#### [TRY IT]
Exactly the lines from the one containing "Task: Click the" through the end of the data, and nothing more, should be retyped; pictures stay out.
--- GIVEN RECORDS Enclosed Below ---
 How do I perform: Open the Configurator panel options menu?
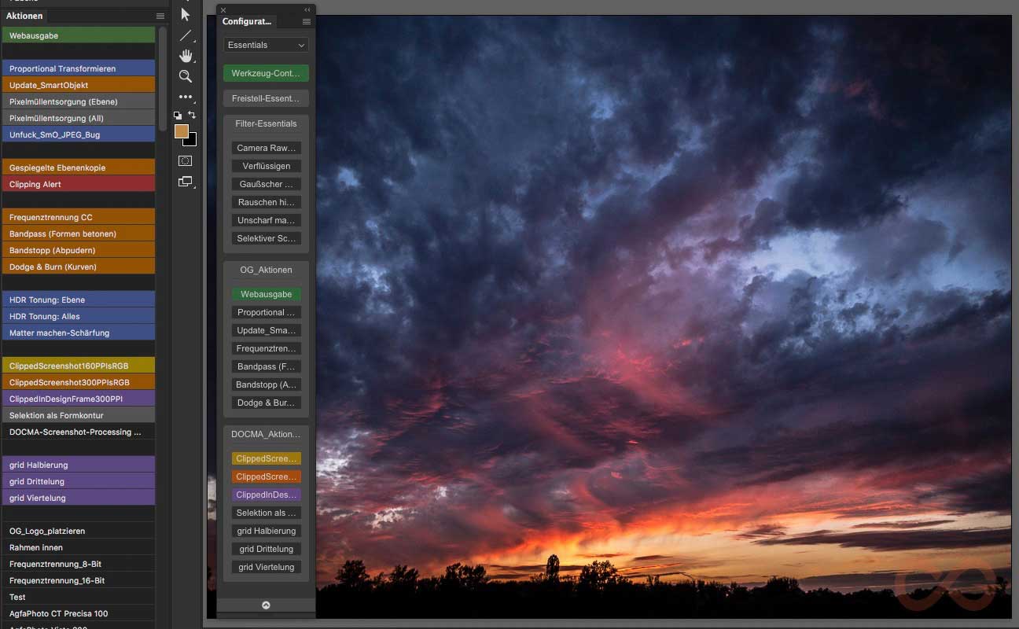tap(307, 22)
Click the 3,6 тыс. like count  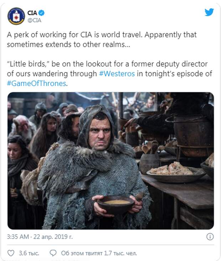click(29, 253)
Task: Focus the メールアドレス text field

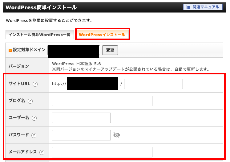Action: point(102,152)
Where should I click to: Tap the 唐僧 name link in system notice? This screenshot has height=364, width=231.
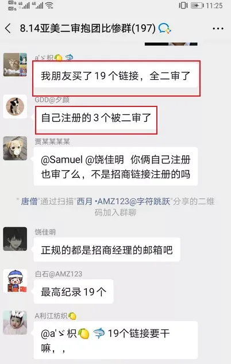pos(29,201)
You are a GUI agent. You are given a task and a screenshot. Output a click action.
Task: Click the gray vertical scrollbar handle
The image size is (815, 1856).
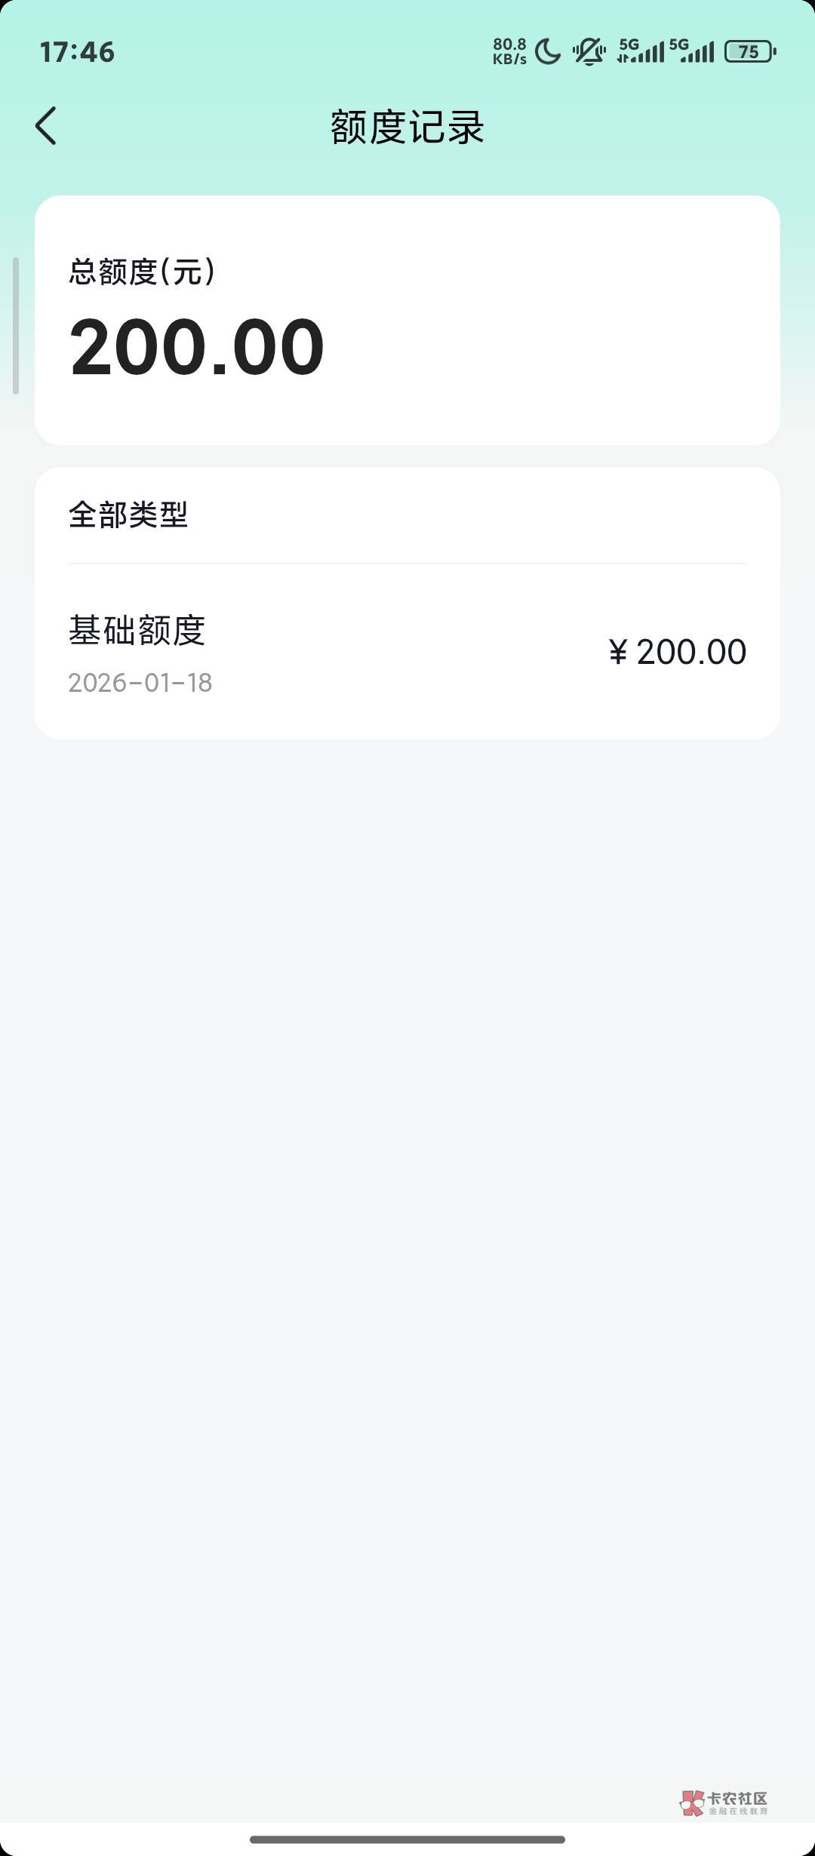(x=16, y=326)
--- End of Enclosed GIVEN RECORDS ---
#### [YOUR RESPONSE]
Task: Click the gray vertical scrollbar handle
The image size is (815, 1856).
(x=16, y=326)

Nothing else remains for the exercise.